Tout d'abord, du fait de la complexité croissante de l'assiette, le taux nominal d'imposition ne suffit pas à renseigner sur la pression fiscale réelle pour l'entreprise. Même s'il n'est pas utilisé par les entreprises pour leur choix d'implantation, le taux implicite d'imposition permet de comparer les dispositifs fiscaux des États.
Selon les données de comptabilité nationale, seules disponibles pour les comparaisons internationales, le taux implicite d'imposition français, d'une position moyenne, entre 2000 et 2003, s'est progressivement détaché jusqu'à être le plus élevé des pays européens, tous nos partenaires ayant procédé, depuis la crise financière, à une baisse prononcée.
En 2012, la France se trouvait à 28,1 %, contre 20,8 % au Royaume-Uni, 25,9 % en Italie, 20 % en Belgique, 17,8 % en Espagne, 6,8 % aux Pays-Bas et 6 % en Irlande.
Or, les taux d'imposition exercent un effet mesurable sur l'attractivité économique d'un pays.
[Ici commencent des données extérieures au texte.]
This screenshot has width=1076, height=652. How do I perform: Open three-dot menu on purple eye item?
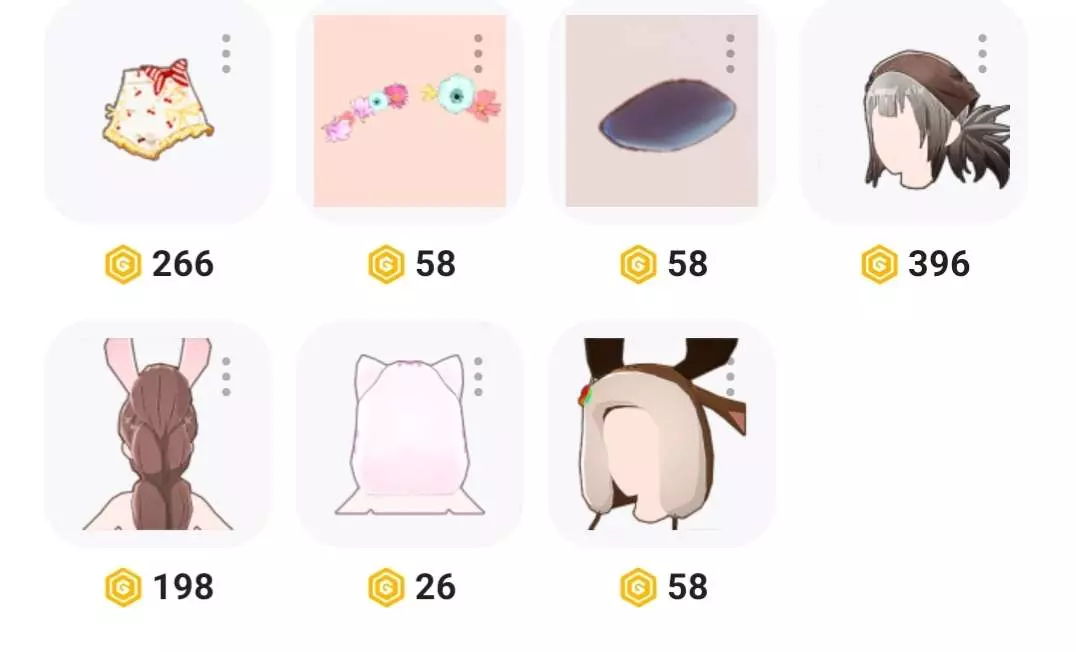(730, 54)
Le taux d'imposition n'est pas sans conséquence sur la localisation d'activités. Sans doute, les pays bénéficiant d'un potentiel de marché important pour les entreprises peuvent-ils avoir, en moyenne, des taux d'impôt sur le bénéfice des sociétés plus élevés que les pays qui ont un potentiel de marché faible. Cela correspond au positionnement de la France au sein de l'Union européenne.
Mais l'intégration économique a pu pousser les grands pays à baisser, à leur tour, leur taux d'imposition des bénéfices et à réduire les écarts de taux constatés. C'est le cas de l'Allemagne qui, par la loi du 23 octobre 2000, a remplacé le système du double taux, qui prévalait jusqu'à cette date - 30 % sur les bénéfices distribués et 40 % pour les bénéfices non distribués -, par un nouveau taux unique de 25 %, et a également allégé et simplifié le mode d'imposition des dividendes et l'imposition des plus-values de cession des titres de participation, totalement exonérées dans le cadre d'une société de capitaux.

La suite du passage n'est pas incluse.